Job A:
Answer these questions from the account of working as a Mail Handler at the Houston Post Office:
(i) What did the Mail Handler position pay per hour?
(ii) What hours did the swing shift run?
(iii) Up to how much do the canvas bags of mail weigh?
Job B:
Carry on the account of working as a Mail Handler at the Houston Post Office, picking up right after its last sentence.

Selected extract:
---*---

September, Handling the Mail…: I don’t remember the interview or anything else about actually getting the job except that I think I started work at the new Post Office at 401 Franklin in downtown Houston sometime in August. It may have been as late as the Tuesday after Labor Day, but the position of Mail Handler paid $3.85 an hour and I didn’t have to wear a stupid uniform, shave or cut my hair. It had the distinct advantage that I was assigned to the swing shift, 2:30pm to 11:00pm, so I didn’t have to drag my ass out of bed before dawn or fight rush hour freeway traffic to get to and from work. This also gave me the option of going to the University of Houston during the day while working at night, so if I wanted to go back to college and get a degree, I could do that with no great effort.
Mail Handlers are literally the grunts who wrestle and sort canvas bags of mail, mostly parcels, which weigh up to 80 pounds (although some weigh much more) out of the trailers of eighteen wheelers parked at the docks of a Central Post Office. Our bags zoomed away on three foot wide conveyor belts that carried mail to various sorting and processing centers in that giant warehouse in downtown Houston.

---*---

Supplied data:
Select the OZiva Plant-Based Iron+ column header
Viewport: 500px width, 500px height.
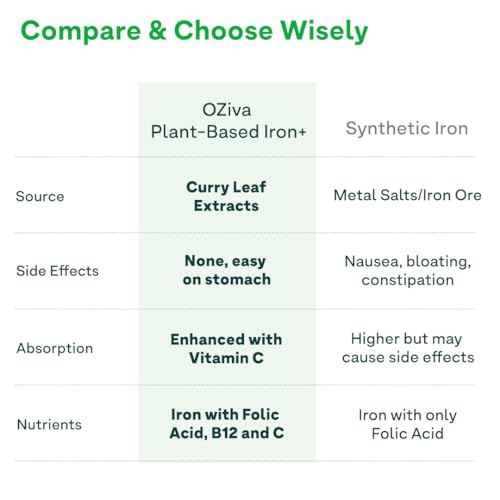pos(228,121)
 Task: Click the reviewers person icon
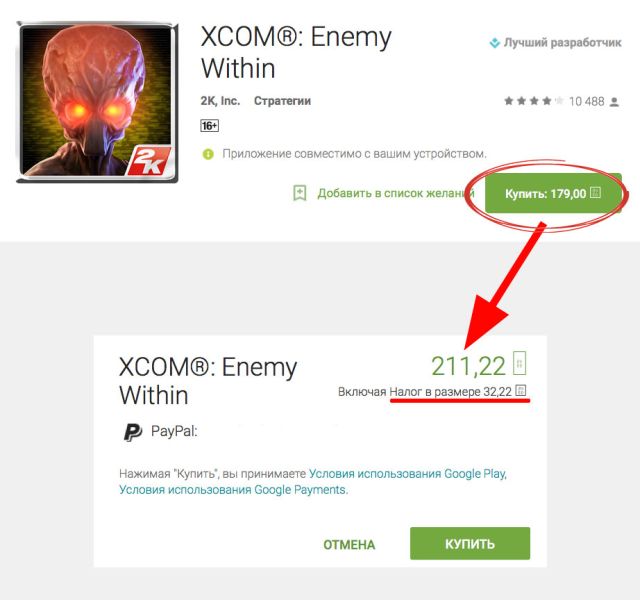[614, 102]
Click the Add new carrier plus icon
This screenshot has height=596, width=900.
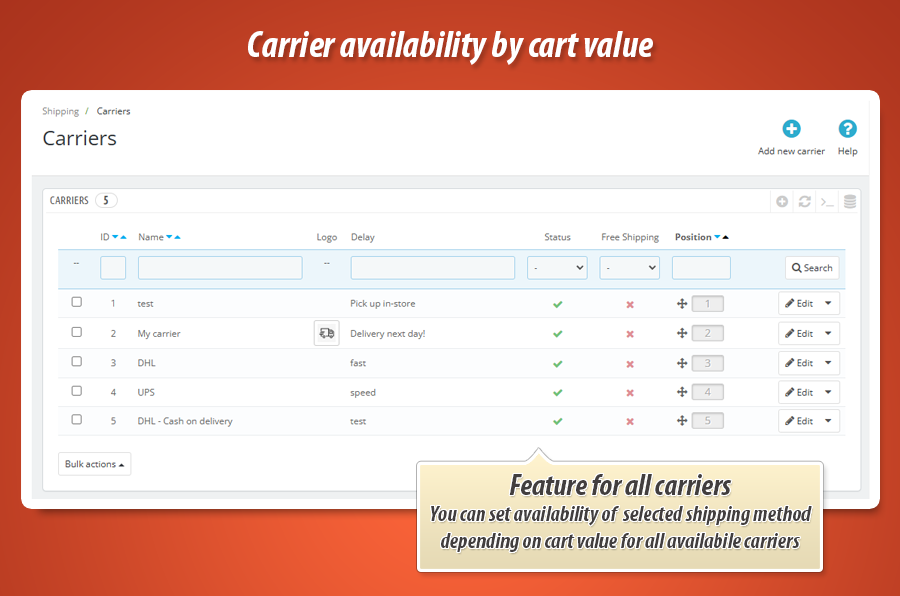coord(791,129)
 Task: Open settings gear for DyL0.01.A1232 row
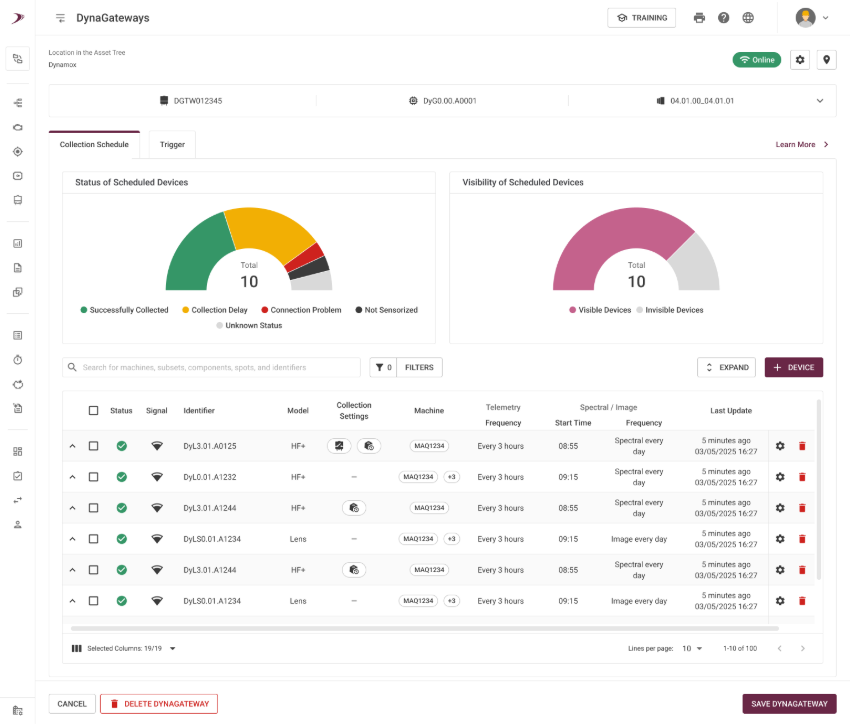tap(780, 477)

---*---

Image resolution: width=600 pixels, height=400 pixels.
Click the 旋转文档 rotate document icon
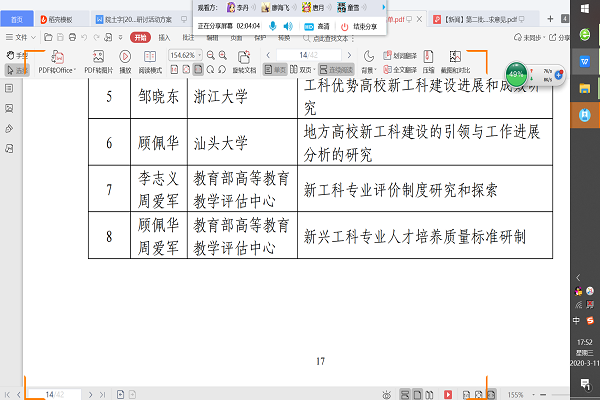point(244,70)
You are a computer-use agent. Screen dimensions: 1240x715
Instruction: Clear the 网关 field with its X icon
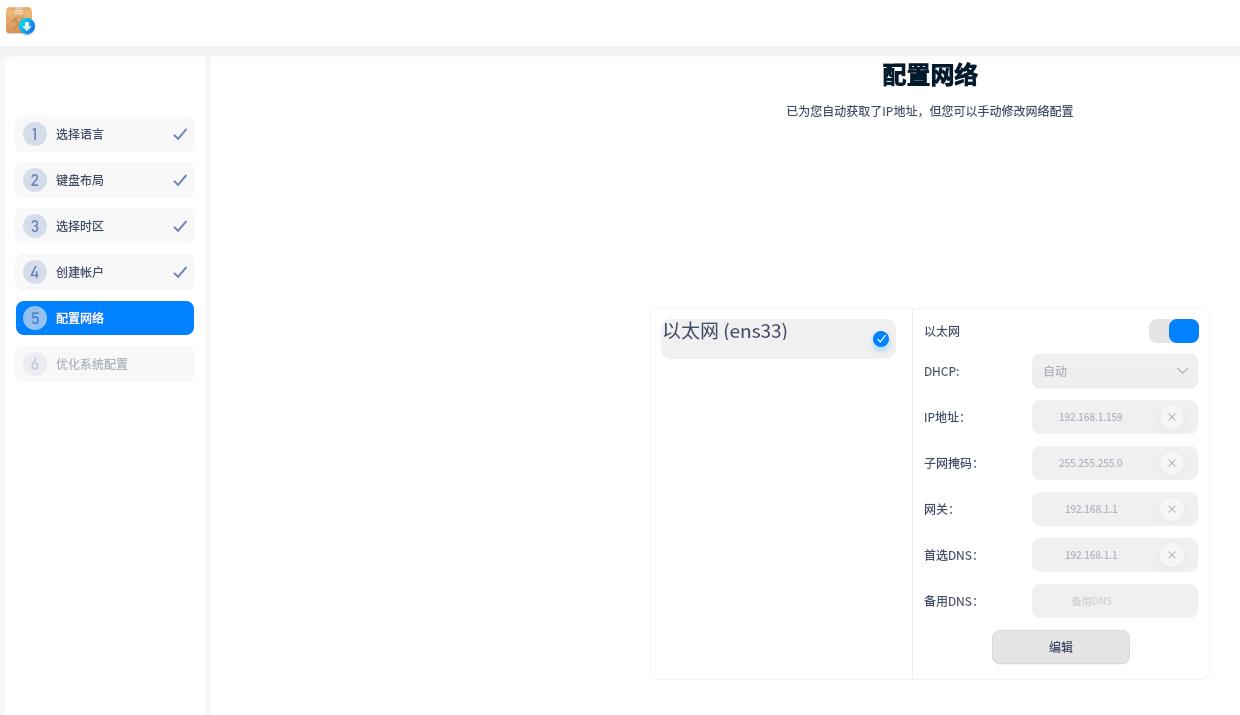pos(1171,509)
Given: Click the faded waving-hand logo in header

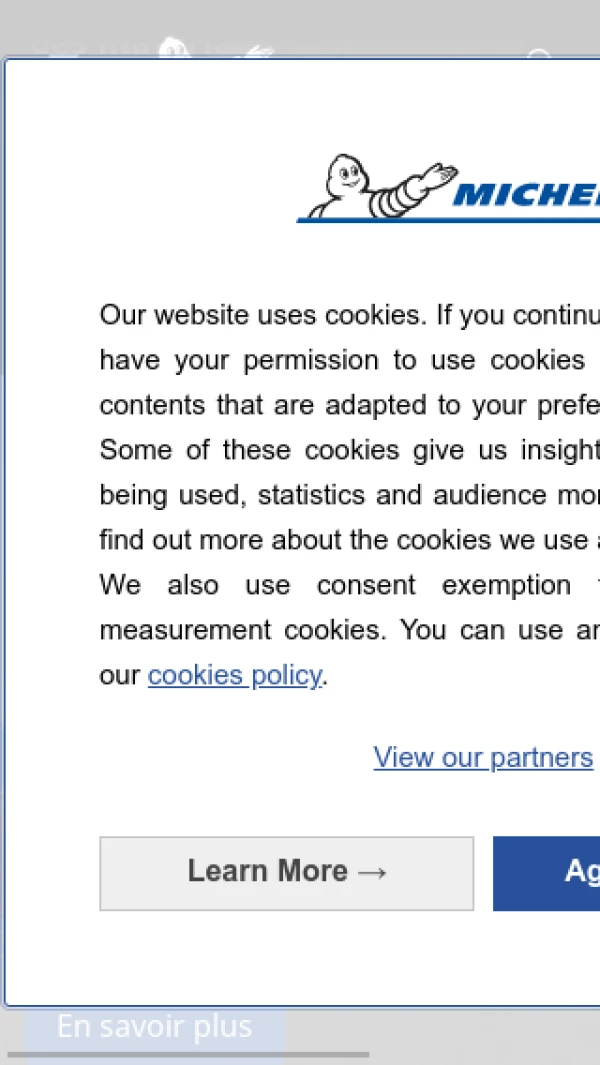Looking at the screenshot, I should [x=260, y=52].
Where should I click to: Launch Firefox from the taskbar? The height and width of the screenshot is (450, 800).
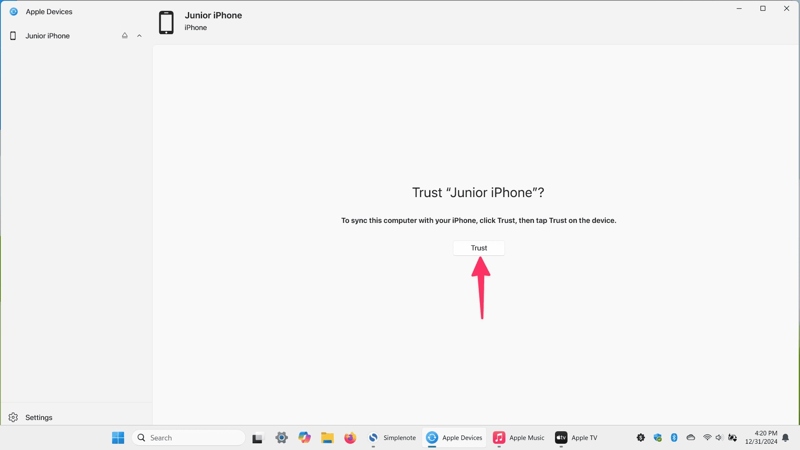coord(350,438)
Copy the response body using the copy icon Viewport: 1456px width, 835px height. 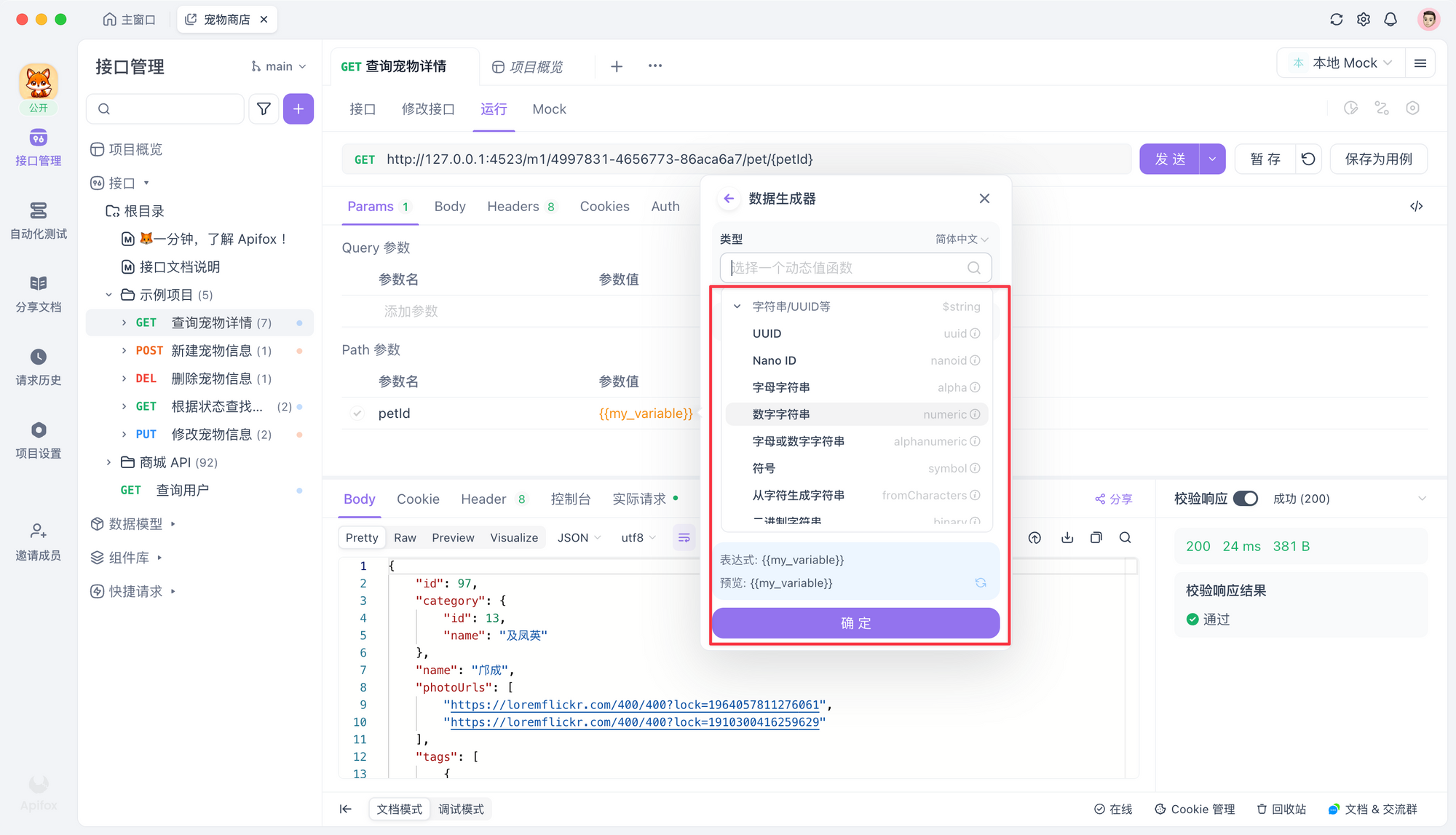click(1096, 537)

---*---

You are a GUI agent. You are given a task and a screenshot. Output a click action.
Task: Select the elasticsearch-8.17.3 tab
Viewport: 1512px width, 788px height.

---*---

Task output A:
(i) $3.85 an hour
(ii) 2:30pm to 11:00pm
(iii) Up to 80 pounds, although some weigh much more

Task output B:
After we emptied the trailers, we deployed to whatever node we were assigned. The mechanics and logistics of the process were set up so that any one letter or parcel might travel a mile or more inside the building before it landed in the mail truck that the carrier drove up to your mailbox. Mail Handlers leap frog along and around those conveyors to make sure that grandma’s homemade cookies get to the kiddos. Because I was the lowest of the low on the seniority totem pole, I worked from Wednesday through Sunday with Mondays and Tuesdays off and every weekday I woke up in the morning and drove my brother Rick to Sam Rayburn High School.
…Picking up Brother Rick from Rayburn…: On my first Monday off I drove over to pick him up around 3:30pm and saw Annika Ljung, who’d first arrived at Rayburn during the mid term of my senior year. As Rick hopped into the passenger seat I asked him, “Isn’t she that Swedish transfer student who showed up last year?”
“Oh yeah,” he replied, “That’s Annika. She lives just up the street on Dabney.”
“Well ask her if she wants a ride,” I said, which set in motion a sequence of events that would lead to yet another broken heart.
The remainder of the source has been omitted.